NEWS15 June 2018

Brexit two years on: disengagement, confusion and boredom

Brexit News Public Sector Trends UK

UK – Two years on from the referendum to leave the EU, swing voters are disengaged from Brexit and understand very little about the possibility of not reaching a deal with the EU, according to BritainThinks research.

Brexit EU referendum2_crop

In the latest of BritainThinks’ ‘Brexit Diaries’ studies, the research revisited the four voter segments identified last year: die-hard leavers, cautious optimists, accepting pragmatists and devastated pessimists.

For the latest wave of research, the agency conducted focus groups with the two swing segments and ran a national survey of 2,000 people.

Over half ( 57%) of the public said they are worried about the consequences of there being no deal between the EU and the UK at the end of negotiations. However, only 18% agree that it is likely a deal won’t be reached.

Swing voters also understood very little about the possibility of a ‘no deal’ scenario, with confusion over what this would result in for the country. The qualitative findings showed that some respondents thought that no deal would result in the UK having to remain part of the EU.

For both leavers and remainers, Brexit is not progressing as hoped; of die-hard leavers, 38% feel the government has done a good job in the negotiations, while only 7% of devastated pessimists agree that negotiations are going well.

Qualitative research among the swing segments suggests that despite this negativity, blame is centred on interference from remainers rather than Theresa May or the EU. Swing voters were also still positive about the prospects of post-Brexit Britain.

Swing segments have also disengaged from Brexit, with these groups more concerned by issues including the perceived rise in crime, the cost of living and the NHS. The qualitative findings also suggest concerns around how Brexit is going centre on how long the process is taking, rather than the outcome. 

Around half of the respondents support the idea of a public vote on the final Brexit deal, although only 28% strongly agree.

There is also confusion around Labour’s position: only 19% of the public say that the party has a clear policy on Brexit.

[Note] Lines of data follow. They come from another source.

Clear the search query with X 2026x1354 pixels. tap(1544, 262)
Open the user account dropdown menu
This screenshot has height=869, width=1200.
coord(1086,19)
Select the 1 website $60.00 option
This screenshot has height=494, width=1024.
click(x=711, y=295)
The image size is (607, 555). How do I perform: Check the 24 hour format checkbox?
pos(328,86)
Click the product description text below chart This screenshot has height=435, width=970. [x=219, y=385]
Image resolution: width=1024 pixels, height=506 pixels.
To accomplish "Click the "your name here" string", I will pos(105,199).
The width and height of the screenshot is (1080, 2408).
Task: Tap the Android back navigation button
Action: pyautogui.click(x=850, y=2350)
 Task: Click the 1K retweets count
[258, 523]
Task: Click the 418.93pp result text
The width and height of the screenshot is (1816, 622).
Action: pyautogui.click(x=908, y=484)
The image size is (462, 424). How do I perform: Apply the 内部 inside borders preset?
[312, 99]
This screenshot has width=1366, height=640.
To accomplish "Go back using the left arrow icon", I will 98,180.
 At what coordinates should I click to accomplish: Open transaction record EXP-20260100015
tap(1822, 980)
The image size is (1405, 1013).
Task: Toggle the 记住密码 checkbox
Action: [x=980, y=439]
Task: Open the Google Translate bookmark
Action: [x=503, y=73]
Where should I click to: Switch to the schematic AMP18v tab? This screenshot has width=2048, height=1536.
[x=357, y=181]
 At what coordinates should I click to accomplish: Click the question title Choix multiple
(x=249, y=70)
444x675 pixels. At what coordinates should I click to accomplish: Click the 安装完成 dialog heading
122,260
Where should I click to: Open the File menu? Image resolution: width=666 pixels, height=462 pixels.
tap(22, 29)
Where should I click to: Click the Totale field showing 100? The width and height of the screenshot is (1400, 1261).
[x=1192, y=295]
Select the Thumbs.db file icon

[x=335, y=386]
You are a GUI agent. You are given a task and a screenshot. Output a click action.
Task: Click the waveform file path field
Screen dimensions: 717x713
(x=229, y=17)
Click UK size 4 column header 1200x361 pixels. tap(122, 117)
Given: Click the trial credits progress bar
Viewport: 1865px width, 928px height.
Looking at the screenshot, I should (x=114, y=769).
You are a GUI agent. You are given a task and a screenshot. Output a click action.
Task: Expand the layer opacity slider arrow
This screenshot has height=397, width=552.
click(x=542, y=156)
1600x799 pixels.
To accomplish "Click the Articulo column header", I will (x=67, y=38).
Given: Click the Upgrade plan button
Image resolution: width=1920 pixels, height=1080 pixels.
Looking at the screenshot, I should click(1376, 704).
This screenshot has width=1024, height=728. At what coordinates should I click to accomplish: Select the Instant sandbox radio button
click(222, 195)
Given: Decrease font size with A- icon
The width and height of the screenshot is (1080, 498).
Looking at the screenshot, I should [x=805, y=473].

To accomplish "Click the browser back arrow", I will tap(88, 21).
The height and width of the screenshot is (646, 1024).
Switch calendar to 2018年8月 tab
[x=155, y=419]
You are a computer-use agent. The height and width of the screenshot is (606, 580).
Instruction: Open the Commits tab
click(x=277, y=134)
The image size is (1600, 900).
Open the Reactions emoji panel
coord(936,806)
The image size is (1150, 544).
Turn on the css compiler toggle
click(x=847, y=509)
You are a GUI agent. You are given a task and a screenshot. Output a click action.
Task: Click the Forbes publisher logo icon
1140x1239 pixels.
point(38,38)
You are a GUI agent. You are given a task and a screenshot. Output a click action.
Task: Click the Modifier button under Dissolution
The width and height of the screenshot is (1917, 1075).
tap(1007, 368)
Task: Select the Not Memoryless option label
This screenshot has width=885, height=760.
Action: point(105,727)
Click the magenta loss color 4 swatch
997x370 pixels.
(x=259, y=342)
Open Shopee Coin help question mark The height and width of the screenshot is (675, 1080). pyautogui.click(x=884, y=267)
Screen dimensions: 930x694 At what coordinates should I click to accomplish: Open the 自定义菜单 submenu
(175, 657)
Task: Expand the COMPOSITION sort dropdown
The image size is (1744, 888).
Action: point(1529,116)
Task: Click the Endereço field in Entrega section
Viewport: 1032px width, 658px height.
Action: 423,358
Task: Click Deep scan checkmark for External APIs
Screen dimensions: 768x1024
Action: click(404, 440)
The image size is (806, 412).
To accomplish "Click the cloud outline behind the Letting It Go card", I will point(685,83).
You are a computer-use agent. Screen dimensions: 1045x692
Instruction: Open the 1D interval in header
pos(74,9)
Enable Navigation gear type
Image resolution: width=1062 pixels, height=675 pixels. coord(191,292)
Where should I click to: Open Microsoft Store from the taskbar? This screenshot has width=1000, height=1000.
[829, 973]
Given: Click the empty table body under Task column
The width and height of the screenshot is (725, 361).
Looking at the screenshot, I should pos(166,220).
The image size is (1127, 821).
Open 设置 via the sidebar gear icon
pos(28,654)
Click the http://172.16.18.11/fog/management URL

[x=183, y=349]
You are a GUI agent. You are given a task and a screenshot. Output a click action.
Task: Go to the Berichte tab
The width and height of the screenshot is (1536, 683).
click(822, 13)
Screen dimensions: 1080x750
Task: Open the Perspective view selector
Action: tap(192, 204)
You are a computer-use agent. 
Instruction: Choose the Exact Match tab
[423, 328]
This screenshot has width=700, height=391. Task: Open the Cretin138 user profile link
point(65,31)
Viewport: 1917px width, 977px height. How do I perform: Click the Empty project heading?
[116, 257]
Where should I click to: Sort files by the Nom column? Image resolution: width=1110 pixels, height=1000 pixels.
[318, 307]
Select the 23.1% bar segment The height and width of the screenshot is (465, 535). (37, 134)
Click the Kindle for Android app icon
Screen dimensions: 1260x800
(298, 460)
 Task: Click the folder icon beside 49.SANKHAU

Speaking at a launch event for the research, Spencer Livermore, partner at BritainThinks and a member of the House of Lords, said: “There’s a huge gulf between the British debate and reality and at some point, it will collide. When that happens, it’s going to be an uncomfortable moment with profound repercussions for our democracy.”


1 Comment

6 years ago

Even key Brexiteers like Aaron Banks say that the mayhem they've caused is getting 'boring'. I guess it's only people whose families could be ripped apart (like mine, with a EU partner) or those who think in depth about the damage of Brexit, who really care any more. I would point a finger of blame at Labour for their fudging on the issue, making it seem like Brexit is only an issue that affects the 'liberal elite', rather than a fundamental change that will affect everyone, including those with the least (who they are supposed to advocate for). Shame on you Jeremy, you lost me and many others in June 2016. Only had a strong showing in the GE due to the terrifying ineptitude of the Conservatives.